Optical fibers may also be used to connect optical devices to the fiber optic networks. In applications for optical devices where high bandwidth and electrical coupling is desired, hybrid fiber optic cables may be employed. Hybrid fiber optic cables include one or more optical fibers capable of transporting optical signals optically at high bandwidths. Hybrid cables may also include one or more electrical conductors capable of carrying electrical signals, such as power as an example. These hybrid cables may be employed in devices, such as user devices used by consumers, to provide optical and electrical signal connectivity.
It is common to provide a flat end-faced multi-fiber ferrule to more easily facilitate multiple optical fiber connections between the fiber optic connector including the ferrule and another optical device, for example, another fiber optic connector or optical fiber. In this regard, it is important that the fiber optic connector be designed to allow end faces of the optical fibers disposed in the ferrule to be placed into contact or closely spaced with respect to the other optical device for light transfer. If an air gap is disposed between the optical fiber held in the ferrule and the other optical device, the end of the optical fiber is cleaved (e.g., laser-cleaved) and polished into a curved form to allow it to act as a lens in an effort to reduce optical attenuation. However, spherical aberrations can occur when the end face of the optical fiber is cleaved and polished into a curved form thereby introducing further optical losses.

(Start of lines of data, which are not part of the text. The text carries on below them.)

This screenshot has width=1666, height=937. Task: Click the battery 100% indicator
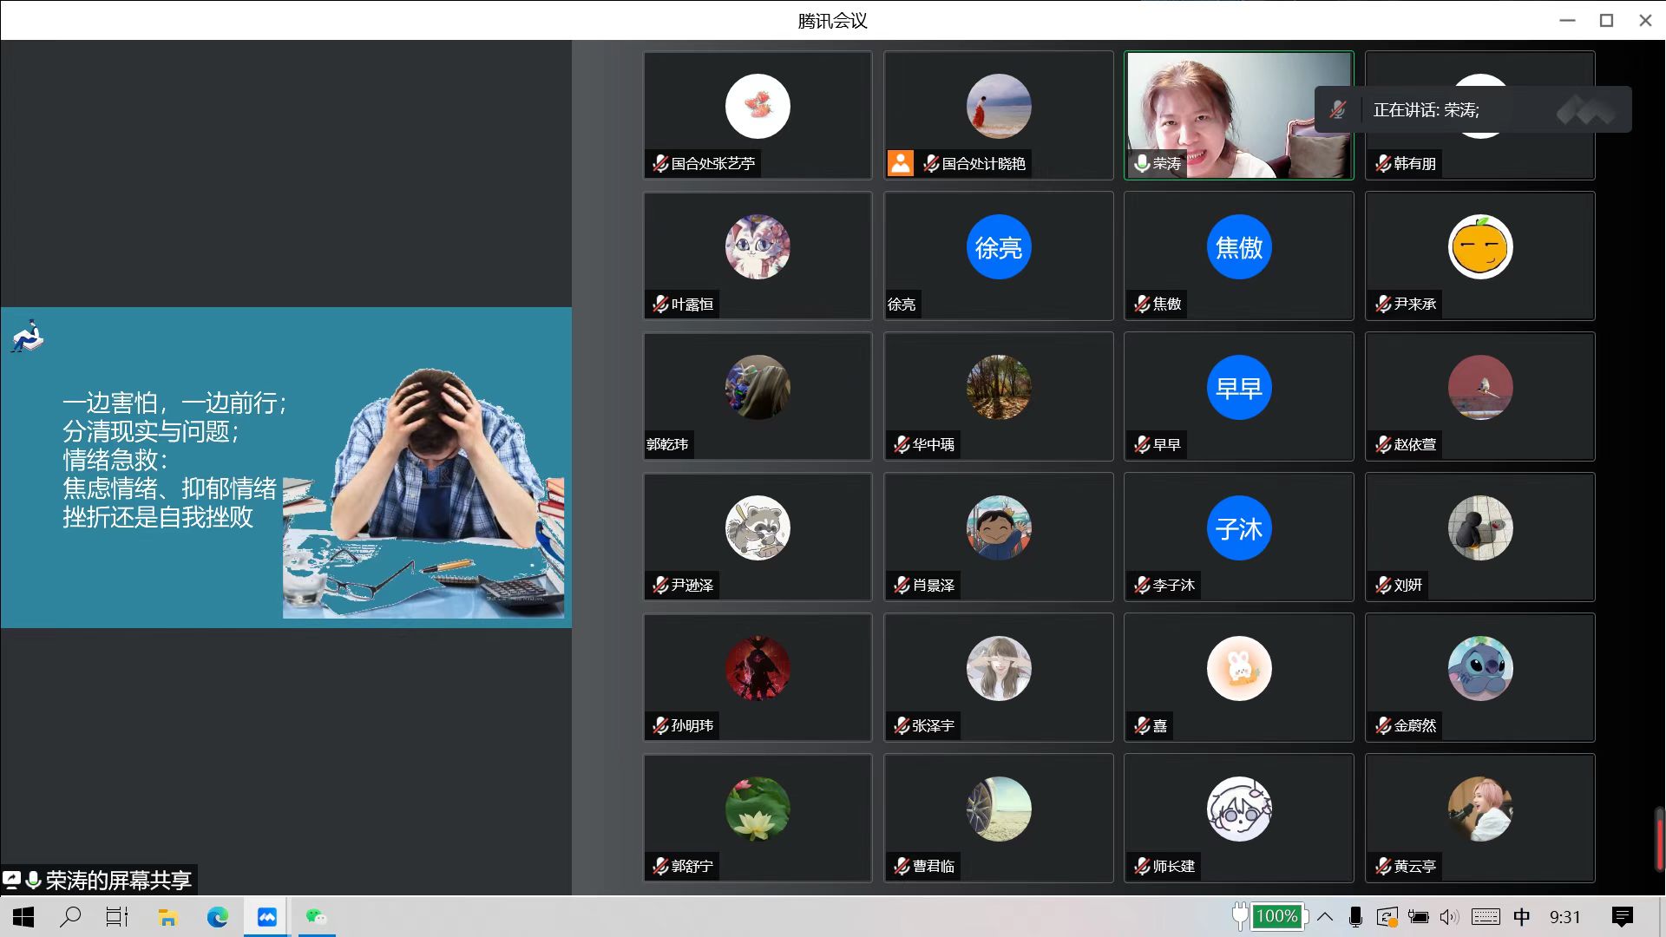[x=1276, y=916]
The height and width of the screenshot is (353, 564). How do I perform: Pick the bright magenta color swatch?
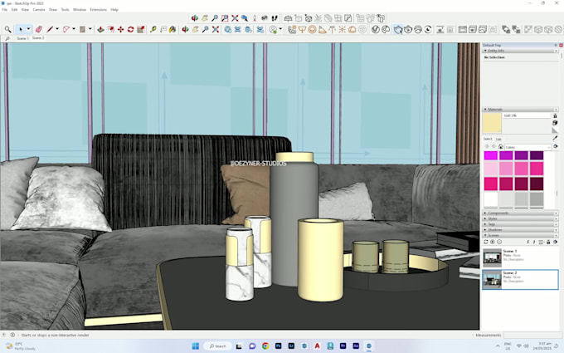click(491, 155)
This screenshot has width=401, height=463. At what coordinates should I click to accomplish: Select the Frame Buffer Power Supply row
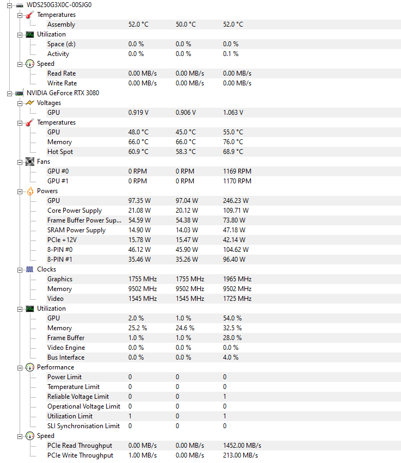(x=84, y=220)
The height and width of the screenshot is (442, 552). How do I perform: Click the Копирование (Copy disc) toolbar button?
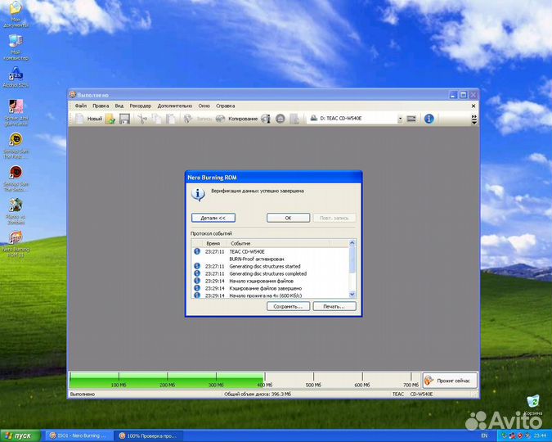[x=236, y=119]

Gradient index (GRIN) lenses offer an alternative to polishing curvatures onto ends of optical fibers to form lenses. GRIN lenses focus light through a precisely controlled radial variation of the lens material's index of refraction from the optical axis, typically at the center axis, to the edge of the lens. The internal structure of this index gradient can dramatically reduce the need for tightly controlled surface curvatures and results in a simple, compact lens. This allows a GRIN lens with flat surfaces to collimate light emitted from an optical fiber or to focus an incident beam into an optical fiber. The GRIN lens can be provided in the form of a glass rod that is disposed in a lens holder as part of a fiber optic connector. The flat surfaces of a GRIN lens allow easy bonding or fusing of one end to an optical fiber disposed inside the fiber optic connector with the other end of the GRIN lens disposed on the ferrule end face. The flat surface on the end face of a GRIN lens can reduce aberrations, because the end faces can be polished to be planar or substantially planar to the end face of the ferrule. The flat surface of the GRIN lens allows for easy cleaning of end faces of the GRIN lens. It is important that the GRIN lens be placed and secured in alignment with the desired angular accuracy to avoid or reduce coupling loss.
It is common for each GRIN lens of a plug or receptacle to be placed and secured in optical connectors by a ferrule, which also directly secures the optical fiber to which the GRIN lenses are attached. However, the GRIN lenses may be challenging to position precisely within the ferrule without specialized and expensive equipment because GRIN lenses may be relatively small, for example, no more than one (1) millimeter in length. If the GRIN lens is imprecisely positioned within the ferrule, then the ferrule including the GRIN lens may have to be discarded, resulting in additional manufacturing expense as both the GRIN lens and combination ferrule assembly may have to be replaced.
Moreover, adding additional features to the ferrule to more precisely position the GRIN lenses makes the ferrule prohibitively expensive to build for consumer markets and increases the size of the optical connector to accommodate the ferrule. The allowable size of optical connectors of the plug and receptacle are limited given the trend for user devices having smaller sizes to enable mobility and having commensurately small interconnecting interfaces.
New approaches are needed for the design of fiber optic connectors, including GRIN lenses, to more reliably and efficiently align the GRIN lenses of plugs to optical fibers leading up to the plugs and complementary GRIN lenses on receptacles. The new approaches may also be compatible for hybrid optical connectors establishing electrical coupling and optical connections for optical devices.